Not going to link all of the previous 5 blog posts on the development of the third draft of Crush Depth, I’m going to put them on the book’s page and just refer back to it.
At the end of Chapter 5, the novel’s protagonist, Grace Parkowski, has just been briefed on her next task – go out with the submersible Nautilus to investigate a piece of a sunken Russian submarine to see if it has the quantum processing unit. Now, she needs to get on board and leave.
Chapter Six: She travels to the airlock and gets on the Nautilus. The submersible departs the habitat.

Time to introduce some lingo! A younger Ryan M. Patrick would have info-dumped here, but now that I’m more experienced, I do it in dialog.

Some personal experience – I’ve been inside the simulators of both (and a lot of others, pretty much everything in ACC’s and AFGSC’s arsenals). We’re going to spend a lot of time on these two submersibles!

It’s slower-paced, and tech-heavy, but given the feedback I’ve gotten, this is what my readers want. And we end here – time to tell some tall tales!

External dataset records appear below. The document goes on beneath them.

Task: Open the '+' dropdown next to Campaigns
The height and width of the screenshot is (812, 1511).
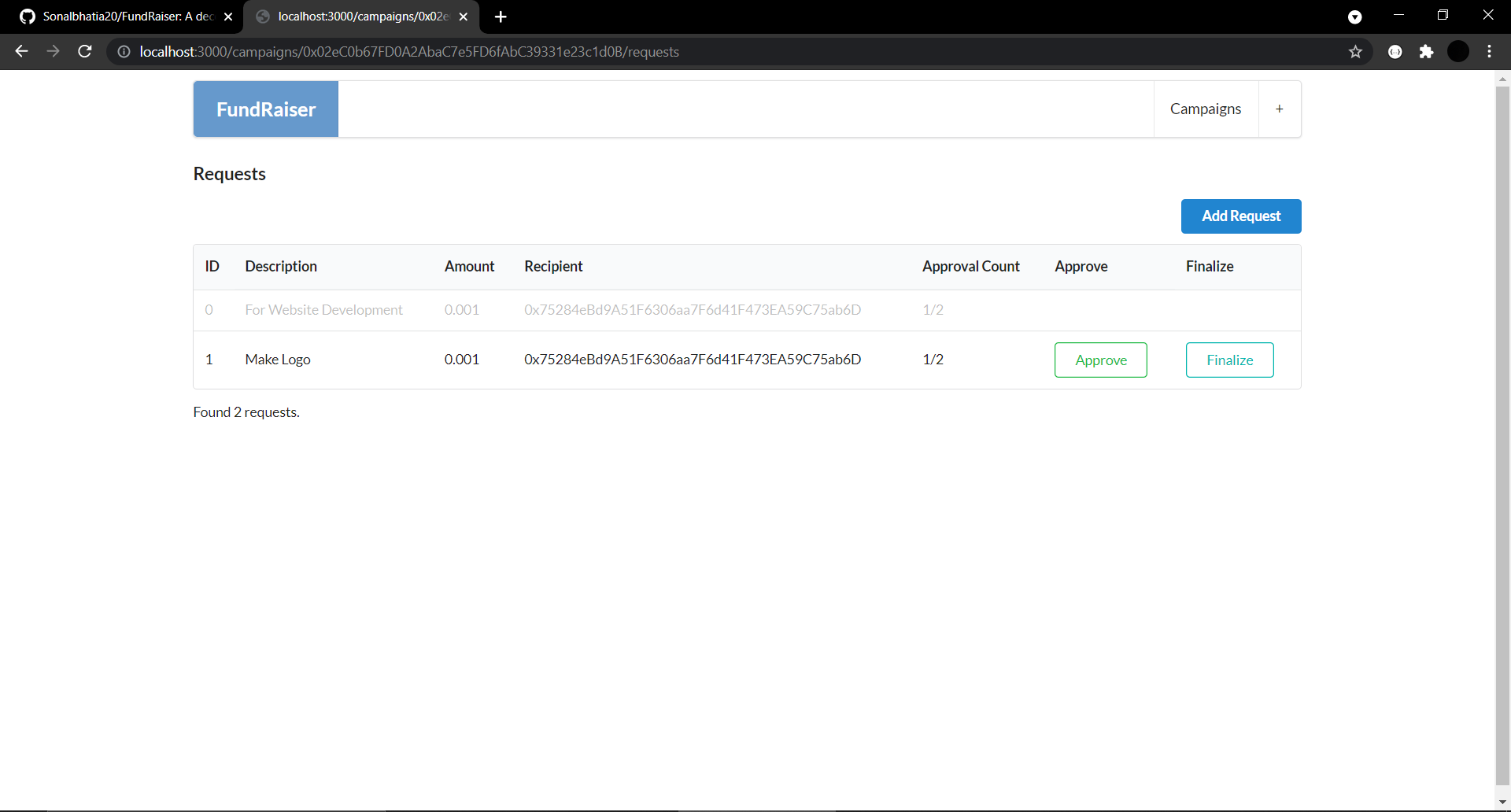Action: [1280, 109]
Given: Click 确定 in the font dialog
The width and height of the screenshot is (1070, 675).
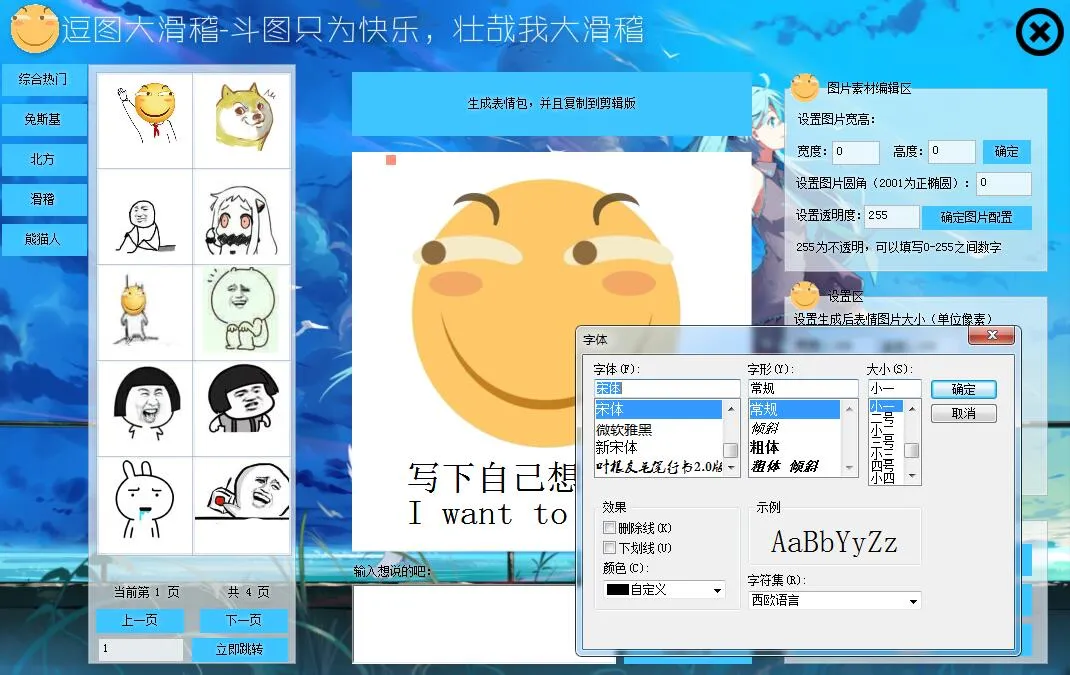Looking at the screenshot, I should [963, 389].
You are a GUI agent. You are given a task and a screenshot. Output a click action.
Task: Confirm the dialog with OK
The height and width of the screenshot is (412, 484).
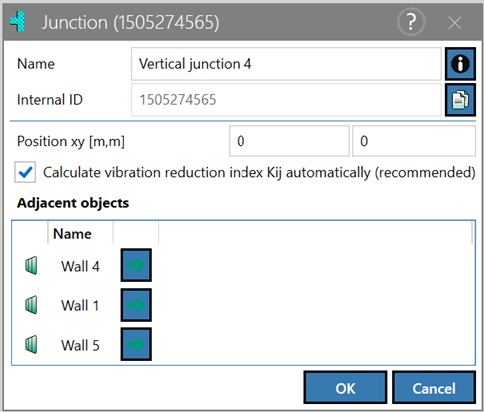click(345, 388)
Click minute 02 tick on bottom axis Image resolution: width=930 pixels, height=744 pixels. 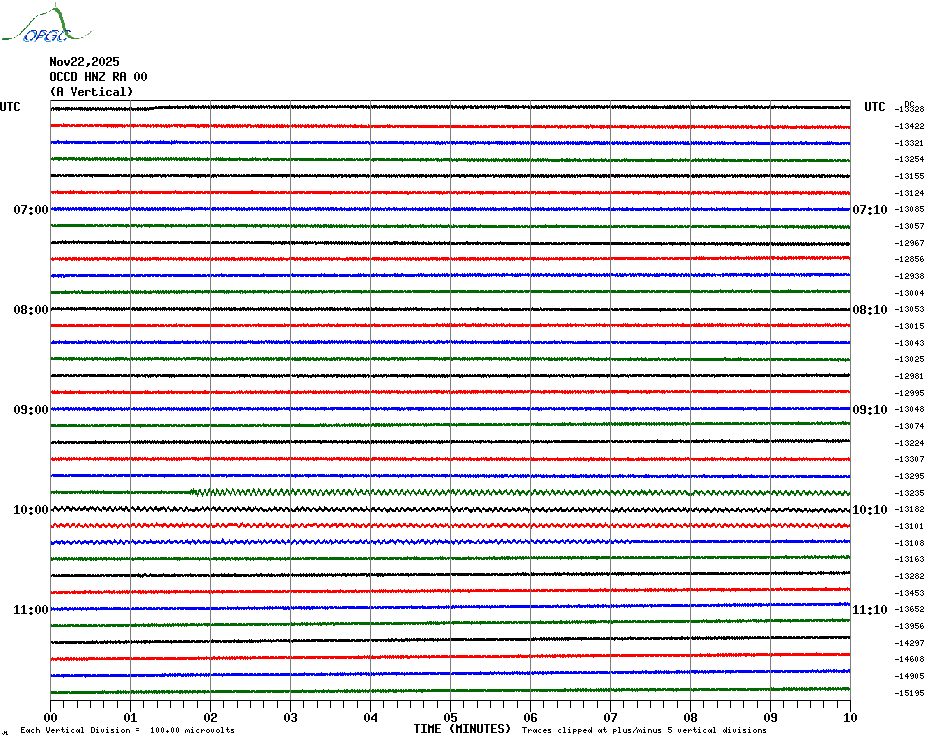click(210, 717)
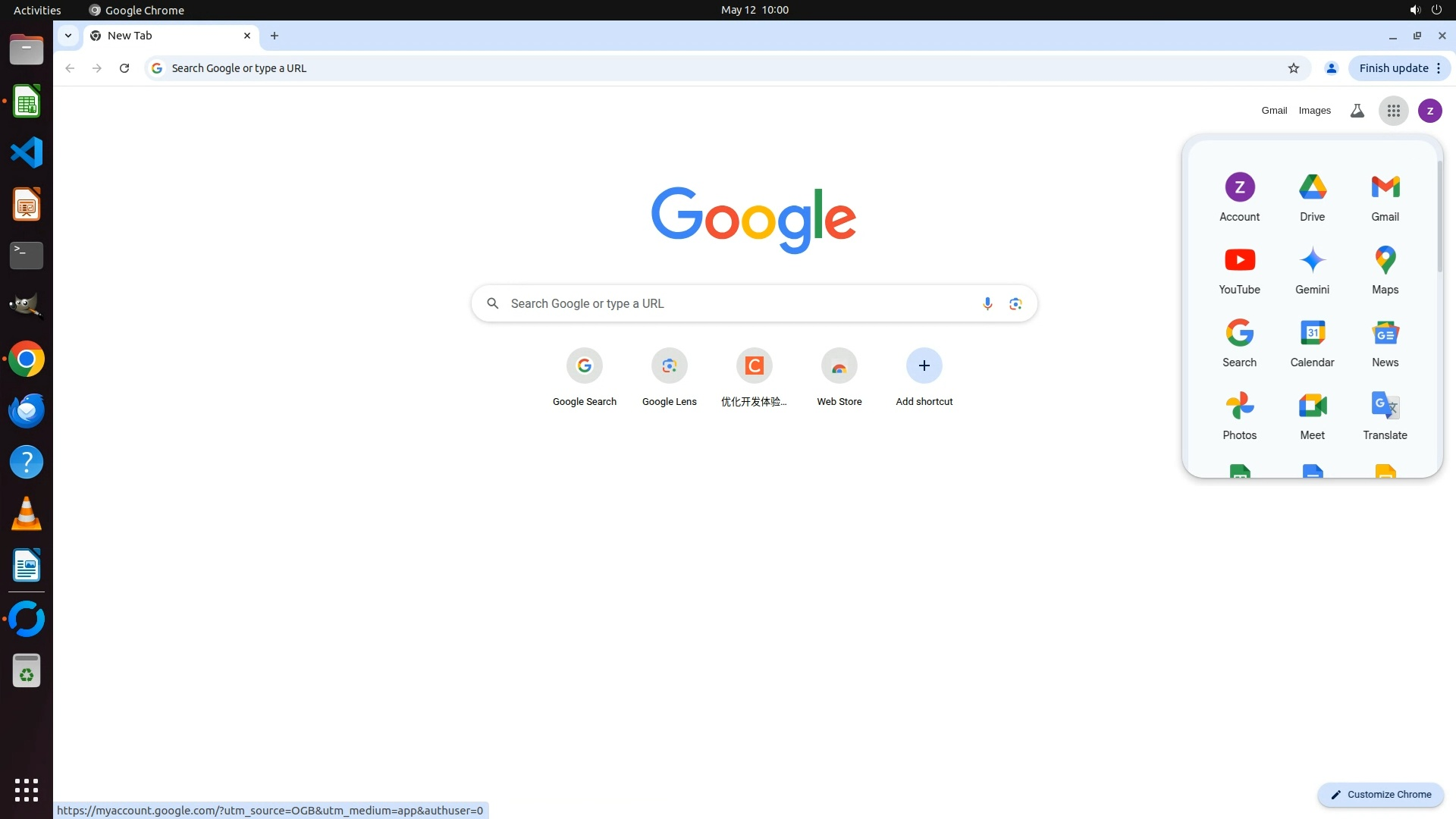Start voice search with microphone icon

click(x=987, y=303)
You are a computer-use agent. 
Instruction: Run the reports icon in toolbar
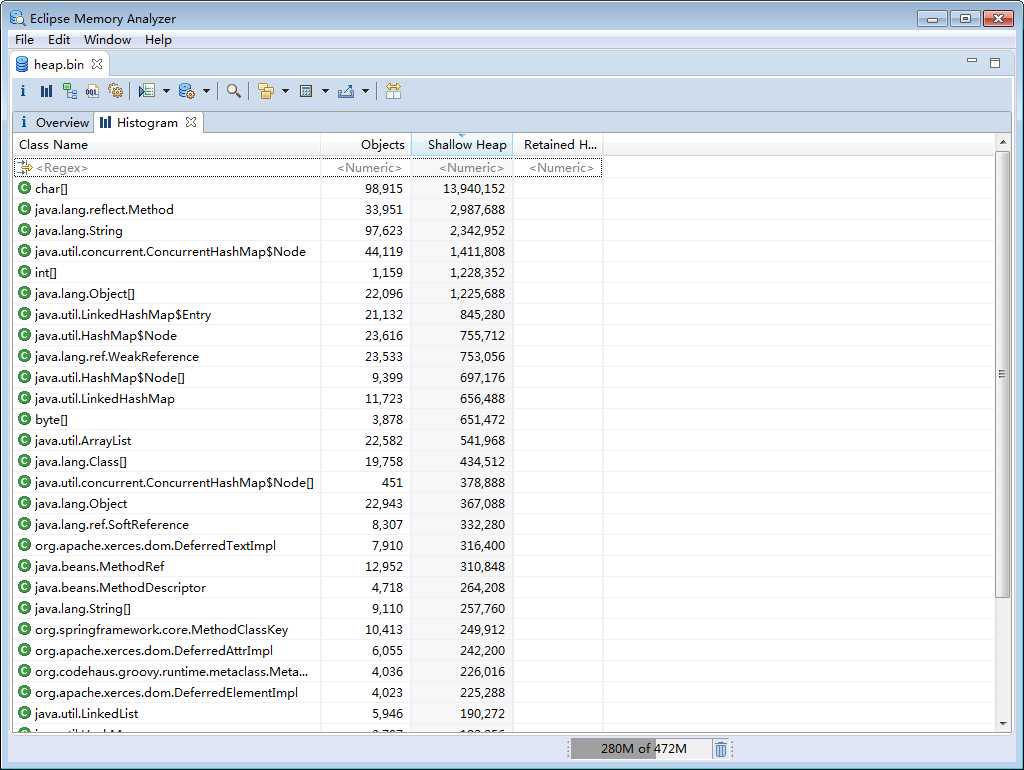(147, 91)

Chapter Seven: The Nautilus travels along as some of the Navy personnel talk to Parkowski. They try and scare her, using references to the movies Sphere, Deep Blue Sea, and the Bermuda Triangle, but she is unphased. Lots of discussion. They see something that appears to be a giant great white shark (but much darker in color) swimming off in the distance, but it disappears off of their sensors. However, moments later, it turns and heads straight for the submarine at a high rate of speed.
The Navy personnel – Duran and Carmano – are going to try and mess with Parkowski. Later, we’ll find out that not all is what it seems and their spooky stories are too close to the truth, but right now she realizes they’re just scaring her.

This lets me change the tone of the novel a bit and make it a bit more speculative rather than realistic. I had some of it in the prologue with the mosasauruses attacking the Russian sub and here’s the second hint of that.

But it’s all related! And this is so much more focused than the last drafts. Keep the reader’s attention on the mosasaurus and the submarines. Not on Russian double agents or Havana Syndrome – both of which played large roles in the first two versions of this story.

Here we go with the marine mammal red herring. Dr. Armstrong – who I introduced a few chapters back – was a researcher on that, sent by DARPA to see if any of their dolphins (very real in this story, but were killed by the mosasauruses) are still on the loose. More on this later.

Sonar – very important here. We’ll be using it a lot both on the submersibles as well as at the habitat.

And we’ve got an intercept!
Chapter Eight: The creature – whatever it is – veers away at the last second. They continue along to the sunken submarine section that’s fairly far along in the grid.

Going to be a close call. And, unlike in Lag Delay, the danger is very, very real – no VR.

But it evades at the last second.

Remember the line about “compartmented project that ended” – we’ll revisit that in a few chapters.

And we end Chapter 8 – they’re at a piece of wreckage, and will go on and grab some stuff in the next chapter.